§ Instructions to follow
Copy each of the following rows word for word, leaving nothing out and changing nothing.
═════ Data
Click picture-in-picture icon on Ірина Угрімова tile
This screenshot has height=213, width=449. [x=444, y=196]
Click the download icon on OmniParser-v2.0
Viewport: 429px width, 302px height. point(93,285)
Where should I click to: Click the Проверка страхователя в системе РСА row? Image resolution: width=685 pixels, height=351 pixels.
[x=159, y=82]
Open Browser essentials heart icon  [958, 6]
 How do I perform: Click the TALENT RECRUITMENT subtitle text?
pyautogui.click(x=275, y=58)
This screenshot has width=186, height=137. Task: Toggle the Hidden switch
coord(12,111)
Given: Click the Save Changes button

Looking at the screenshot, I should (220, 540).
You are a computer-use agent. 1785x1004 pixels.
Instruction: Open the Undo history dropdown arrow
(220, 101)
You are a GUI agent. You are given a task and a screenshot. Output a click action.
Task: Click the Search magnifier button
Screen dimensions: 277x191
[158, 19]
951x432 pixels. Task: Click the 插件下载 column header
══════════
§ Response
Click picture-in-picture icon on Ірина Угрімова tile
This screenshot has height=213, width=449. [x=444, y=196]
Click the download icon on OmniParser-v2.0
Viewport: 429px width, 302px height. point(93,285)
Where should I click to: Click the Проверка страхователя в системе РСА row? Image resolution: width=685 pixels, height=351 pixels.
[x=159, y=82]
Open Browser essentials heart icon  [958, 6]
 How do I perform: Click the TALENT RECRUITMENT subtitle text?
pyautogui.click(x=275, y=58)
This screenshot has width=186, height=137. Task: Toggle the Hidden switch
coord(12,111)
Given: Click the Save Changes button

Looking at the screenshot, I should (220, 540).
You are a computer-use agent. 1785x1004 pixels.
Instruction: Open the Undo history dropdown arrow
(220, 101)
You are a GUI agent. You are given a task and a screenshot. Output a click action.
Task: Click the Search magnifier button
Screen dimensions: 277x191
[158, 19]
951x432 pixels. Task: Click the 插件下载 column header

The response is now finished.